Again, you would use it only to write your
README: once it looks good, you can report it back to your original project.
But the point is: you don't need no more any thrid-party markdown preview plugin.
And with GitLab 14.2 (August 2021)
Preview Markdown live while editing
Markdown is a fast and intuitive syntax for writing rich web content. Until it isn’t.
Luckily, it’s easy to preview the rendered output of Markdown to ensure the accuracy of your markup from the Preview tab.
Unfortunately, the context switch required to move between the raw source code and the preview can be tedious and disruptive to your flow.

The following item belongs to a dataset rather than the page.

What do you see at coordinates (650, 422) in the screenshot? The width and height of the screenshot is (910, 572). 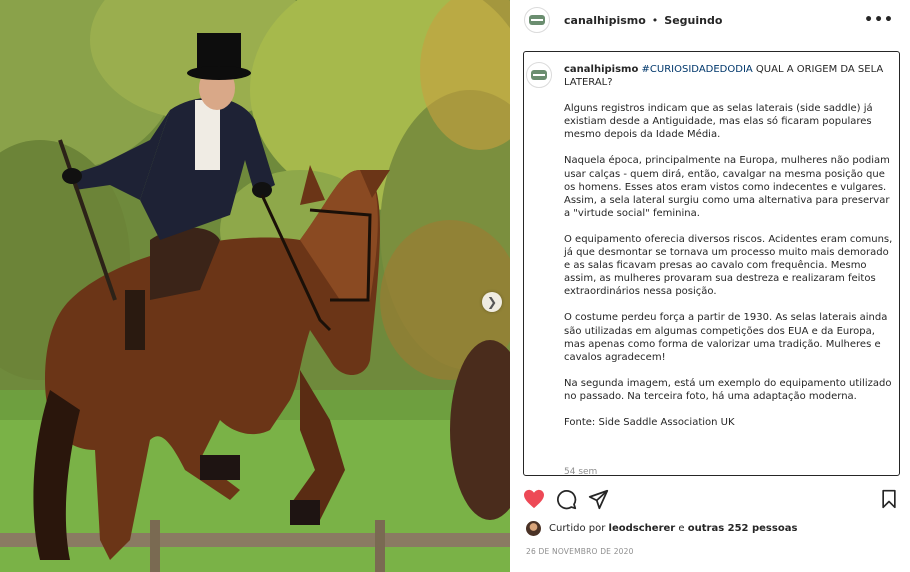 I see `caption-paragraph: Fonte: Side Saddle Association UK` at bounding box center [650, 422].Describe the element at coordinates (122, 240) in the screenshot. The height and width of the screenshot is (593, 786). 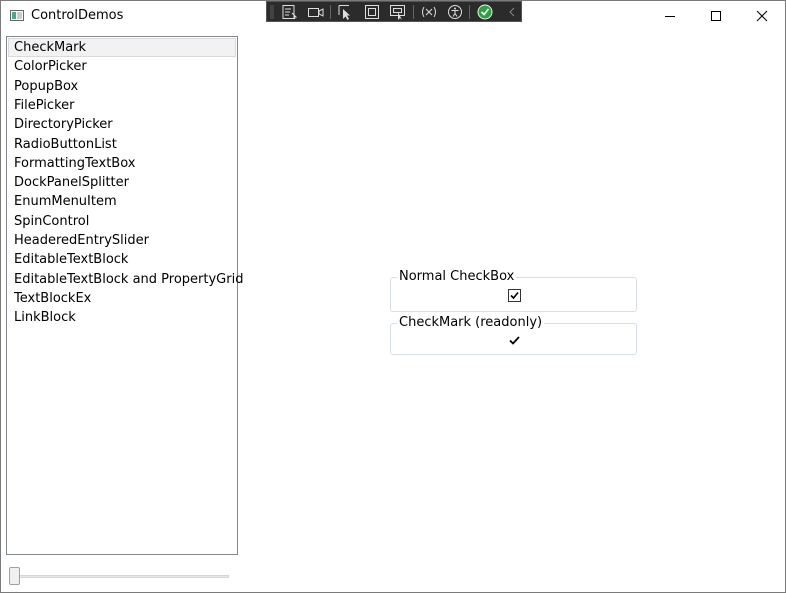
I see `list-item: HeaderedEntrySlider` at that location.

Now, in both the Web IDE and single file editor, Markdown files have a new live preview option available. Right-click the editor and select Preview Markdown or use
Command/Control + Shift + Pto toggle a split-screen live preview of your Markdown content.
The preview refreshes as you type, so you can be confident that your markup is valid and will render as you intended.

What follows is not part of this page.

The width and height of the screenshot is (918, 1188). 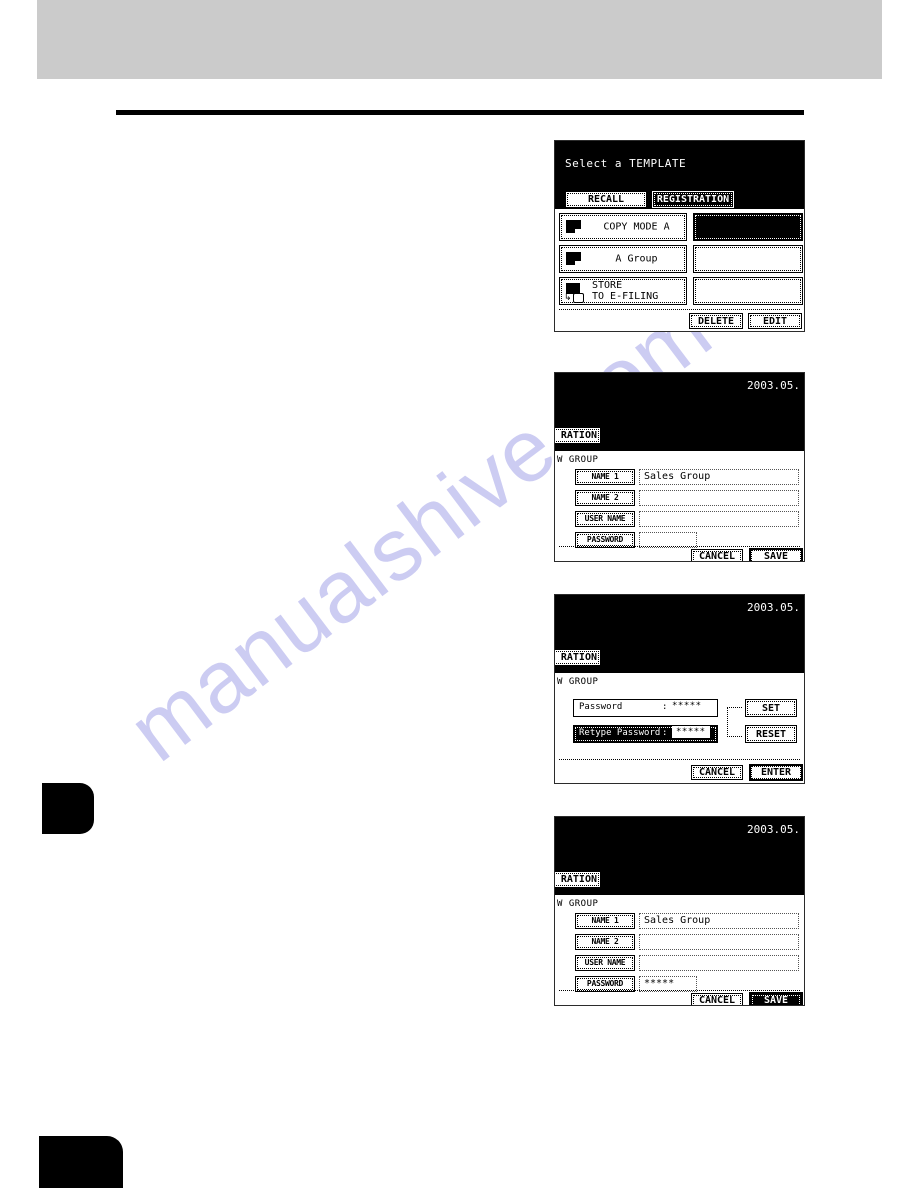 What do you see at coordinates (601, 707) in the screenshot?
I see `password-label: Password` at bounding box center [601, 707].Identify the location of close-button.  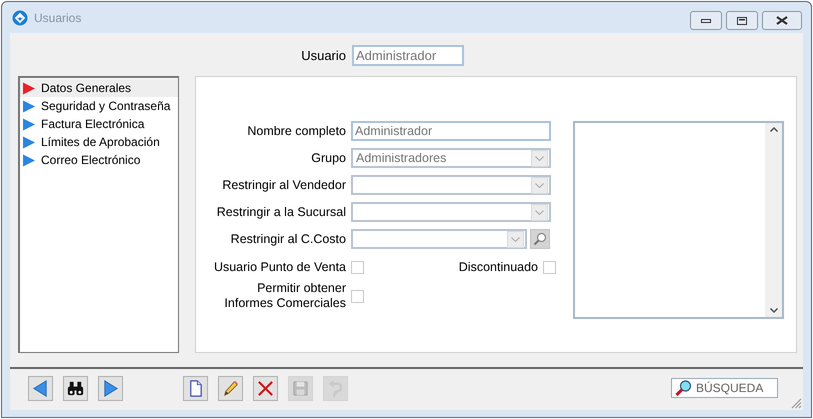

I just create a "feature" branch and push it to github where I make changes, which become visible exactly how they will look in github.
Then, when I'm satisfied, I rebase back to main or do a pull request to main, whichever process you happen to be using.
You rarely need to test locally when using git, unless your repository is behind a corp firewall, or need to work offline.
In such cases, both Atom and VScode have decent Markdown renderers, not good enough to show how your changes will look on github, but good enough to see if your changes are going in the right direction.